“I’m stuck” is the newest phrase tossed around in the spiritual community and elsewhere.  I say tossed around because, for the most part, it’s no longer being used to mean that the person has come to a point that they can’t get out of or that they need help because they are caught and unable to extricate themselves.  It’s now being used to indicate anything from “I’m not getting my own way” to “Things aren’t going fast enough” to “I don’t want to do this so I’m not going to.”

Being in a process which takes a long amount of time, requires you to go through a difficult activity, or to make an uncomfortable change doesn’t mean that you’re stuck.  Doing anything and everything you can to avoid these realities more closely resembles the real definition of stuck.  Most people who are truly stuck in a situation don’t recognize they are stuck and so don’t look for a remedy.  Those who are stuck and recognize it usually are willing to do what it takes to get unstuck and so move quickly to a solution and immediately start making progress.

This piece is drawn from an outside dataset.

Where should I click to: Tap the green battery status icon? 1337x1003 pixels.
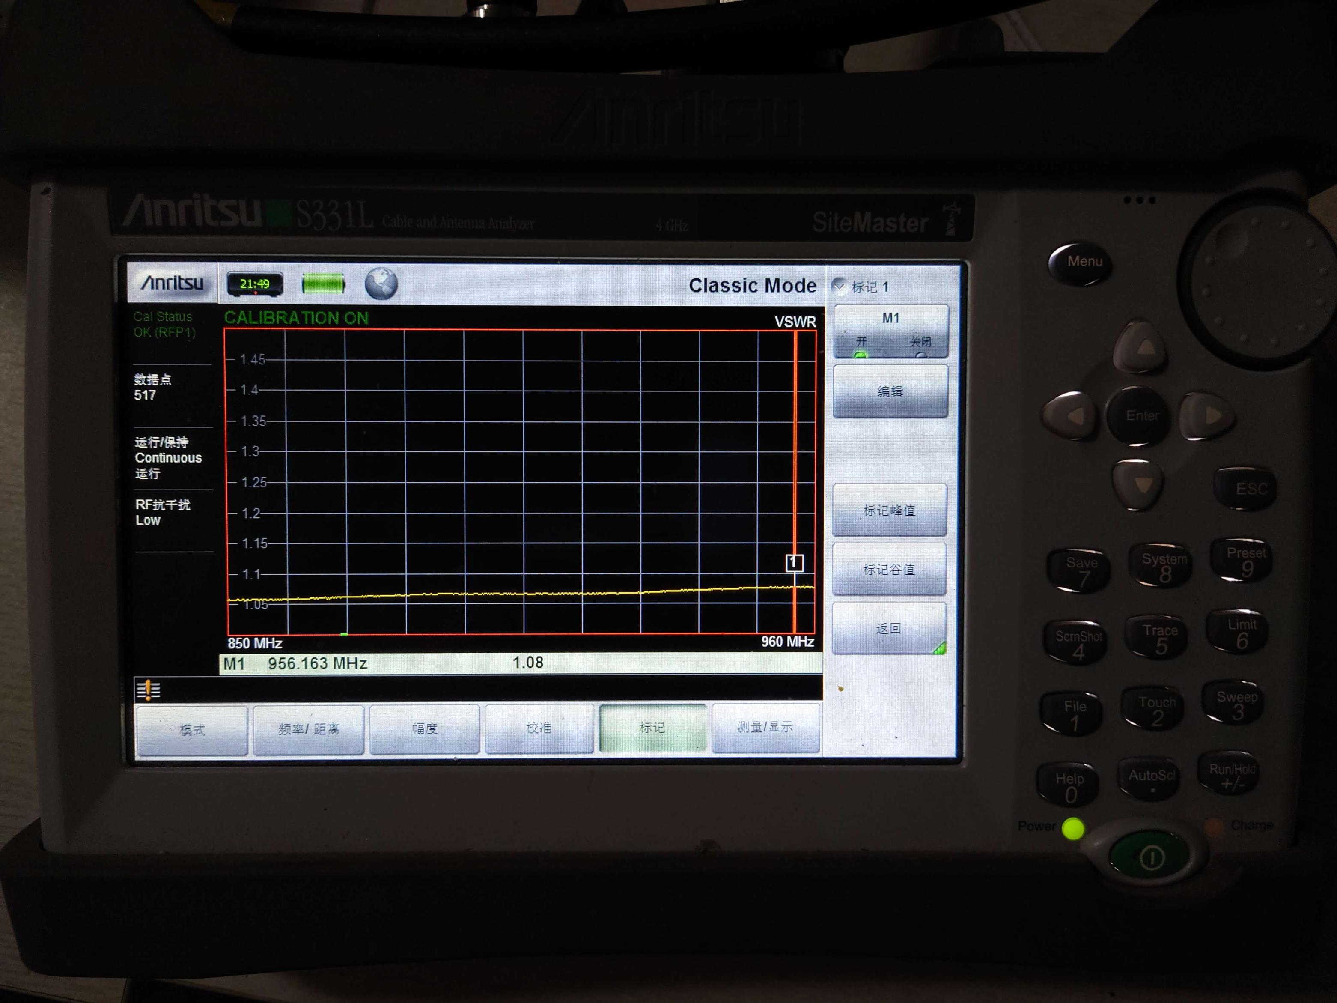[x=323, y=284]
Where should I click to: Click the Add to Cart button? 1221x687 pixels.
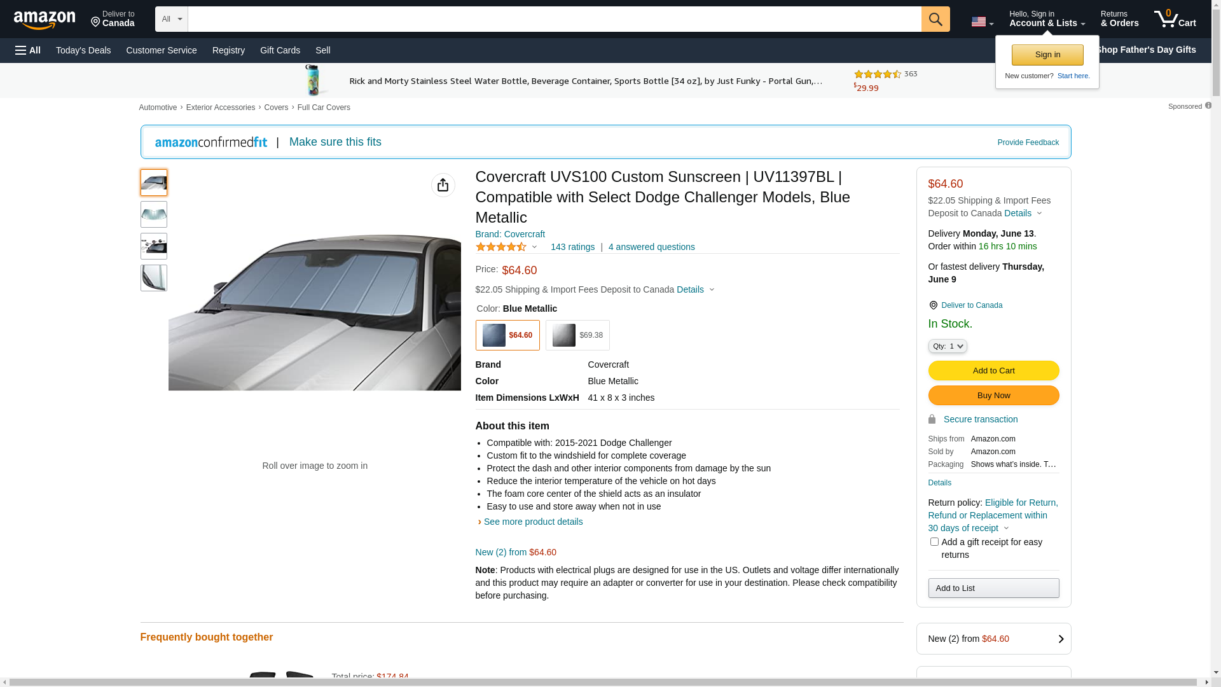[x=993, y=371]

“I’m stuck” is now being used, more often than not, as a means of avoidance, as an attempt to get out of responsibility for a situation, or some way to change the facts so that we can get a quick fix or easy remedy rather than slog through life like the rest of everyone else.  The easiest way to get through this kind of stuckness is to stop wasting energy worrying about the stuckness and spend time acknowledging the steps we know we have to take to move the situation, most of which are within us, then start doing them.  Because the only way out of a “stuck” situation is through it, one step at a time.